Desde a liminar de 2014, o auxílio-moradia aos magistrados da 4ª Região já custou R$ 71,3 milhões.
LIMINAR
Em 2014, Fux argumentou que diversos tribunais já ofereciam o auxílio, o que estaria criando uma diferenciação entre os magistrados.
Ele também citou artigo da Lei Orgânica da Magistratura, que prevê que podem ser dadas a juízes vantagens como “ajuda de custo, para moradia, nas localidades em que não houver residência oficial à disposição do magistrado”.
Na resolução 199, de outubro de 2014, o CNJ regulamentou que cada juiz ficaria responsável por requerer o próprio auxílio-moradia.
“A referida ajuda de custo vem sendo paga por diversos tribunais em patamares díspares, acarretando injustificável tratamento diferenciado entre magistrados”, diz o texto do conselho.
A presidente da corte, Cármen Lúcia, afirmou que pretende pautar o assunto em março. A Ajufe (Associação dos Juízes Federais do Brasil) chegou a pedir para a corte retirar a votação da pauta.
OUTROS CASOS
A prática é comum no Poder Judiciário. Conforme a Folha revelou no início do mês, o juiz Sergio Moro, responsável pelos processos da Operação Lava Jato na primeira instância, também possui imóvel próprio mesmo recebendo auxílio-moradia.
Em 2002, o magistrado adquiriu por R$ 173,9 mil (R$ 460 mil em valores atualizados) um apartamento de 256 m em Curitiba. Com salário-base de R$ 28.948, sua remuneração bruta chega a R$ 34.210, se somados os benefícios.
Em determinados meses, o valor pode ser ainda maior. Em dezembro de 2017, Moro ganhou gratificações no total de R$ 6.838, elevando o salário para R$ 41.047.
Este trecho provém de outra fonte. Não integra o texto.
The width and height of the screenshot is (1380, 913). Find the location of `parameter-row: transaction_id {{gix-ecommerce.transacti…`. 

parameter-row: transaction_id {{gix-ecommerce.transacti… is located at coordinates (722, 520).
Outro responsável pela Lava Jato, Marcelo Bretas, do Rio, e sua mulher, também juíza, recebem o benefício em dose dupla —situação vetada pelo CNJ.
OUTRO LADO
O TRF-4 (Tribunal Regional Federal da 4ª Região), responsável pelo pagamento dos juízes, disse, em nota, que cumpre “determinações legais” em relação ao auxílio-moradia.
Resoluções do CNJ (Conselho Nacional de Justiça) e artigo da Lei Orgânica da Magistratura Nacional foram citados pela assessoria de imprensa. Entre as resoluções, foram mencionadas a 199, que regulamenta o recebimento e permite o auxílio para juízes com imóvel próprio, e a 13, que exclui o auxílio-moradia do teto remuneratório constitucional.
Segundo entendimento de 2006 do CNJ, benefícios como auxílio-moradia, ajuda de custo para mudança e transporte, diárias, auxílio-funeral, auxílio pré-escolar e assistência médi- ca, entre outras verbas, não devem ser contadas co- mo salário.
A resolução 199, de 2014, diz que “a ajuda de custo para moradia no âmbito do Poder Judiciário (…) é devida a todos os membros da magistratura nacional”.
O auxílio-moradia, de acordo com esta resolução, só fica vetado quando houver residência oficial à disposição do juiz, ainda que não a utilize; quando o servidor for inativo; quando estiver licenciado sem percepção de subsídio e quando a pessoa com quem reside receber vantagem da mesma natureza de qualquer órgão da administração pública.